DagsterDocs

Data Science with Notebooks#

Fast iteration, the literate combination of arbitrary code with markdown blocks, and inline plotting make notebooks an indispensible tool for data science. The Dagstermill package makes it straightforward to run notebooks using the Dagster tools and to integrate them into data pipelines with heterogeneous solids: for instance, Spark jobs, SQL statements run against a data warehouse, or arbitrary Python code.

pip install dagstermill

Dagstermill lets you:

  • Run notebooks as solids in heterogeneous data pipelines with minimal changes to notebook code
  • Define data dependencies to flow inputs and outputs between notebooks, and between notebooks and other solids
  • Use Dagster resources, and the Dagster config system, from inside notebooks
  • Aggregate notebook logs with logs from other Dagster solids
  • Yield custom materializations and other Dagster events from your notebook code

Our goal is to make it unnecessary to go through a tedious "productionization" process where code developed in notebooks must be translated into some other (less readable and interpretable) format in order to be integrated into production workflows. Instead, we can use notebooks as solids directly, with minimal, incremental metadata declarations to integrate them into pipelines that may also contain arbitrary heterogeneous solids.

You can find the code for this example on Github

Notebooks as solids#

Let's consider the classic Iris dataset (1, 2), collected in 1936 by the American botanist Edgar Anderson and made famous by statistician Ronald Fisher. The Iris dataset is a basic example in machine learning because it contains three classes of observation, one of which is straightforwardly linearly separable from the other two, which in turn can only be distinguished by more sophisticated methods.

Like many notebooks, this example does some fairly sophisticated work, producing diagnostic plots and a (flawed) statistical model -- which are then locked away in the .ipynb format, can only be reproduced using a complex Jupyter setup, and are only programmatically accessible within the notebook context.

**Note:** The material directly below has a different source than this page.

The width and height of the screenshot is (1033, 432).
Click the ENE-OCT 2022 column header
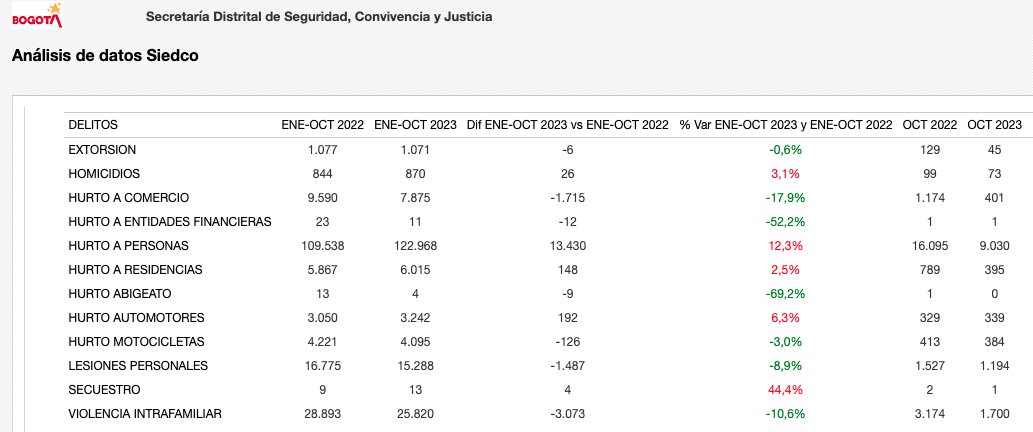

We can simply turn a notebook into a solid using define_dagstermill_solid. Once we create a solid, we can start to make its outputs more accessible.

import dagstermill as dm
from dagster import ModeDefinition, fs_io_manager, local_file_manager, pipeline
from dagster.utils import script_relative_path

k_means_iris = dm.define_dagstermill_solid(
    "k_means_iris", script_relative_path("iris-kmeans.ipynb")
)


@pipeline(
    mode_defs=[
        ModeDefinition(
            resource_defs={"io_manager": fs_io_manager, "file_manager": local_file_manager}
        )
    ]
)
def iris_pipeline():
    k_means_iris()

This is the simplest form of notebook integration -- we don't actually have to make any changes in the notebook itself to run it using the Dagster tooling. Just run:

dagit -f iris_pipeline.py

What's more, every time we run the notebook from Dagit, a copy of the notebook as executed will be written to disk and the path of this output notebook will be made available in Dagit:

iris_output_notebook.png

The output notebook is both a rich log of notebook computations as they actually occurred, including all inline plots and results, and also an important tool for interactive debugging. When a notebook fails, the output notebook can be used to determine the cause of the failure.

Expressing dependencies#

Notebooks often have implicit dependencies on external state like data warehouses, filesystems, and batch processes. For example, even in our simple Iris example we're making assumptions about data that's available locally, in this case the iris.data file:

[2]:
ipython3

iris = pd.read_csv(
    'iris.data',
    ...
)

The ability to express data dependencies between heterogeneous units of computation is core to Dagster, and we can easily make notebooks depend on upstream solids.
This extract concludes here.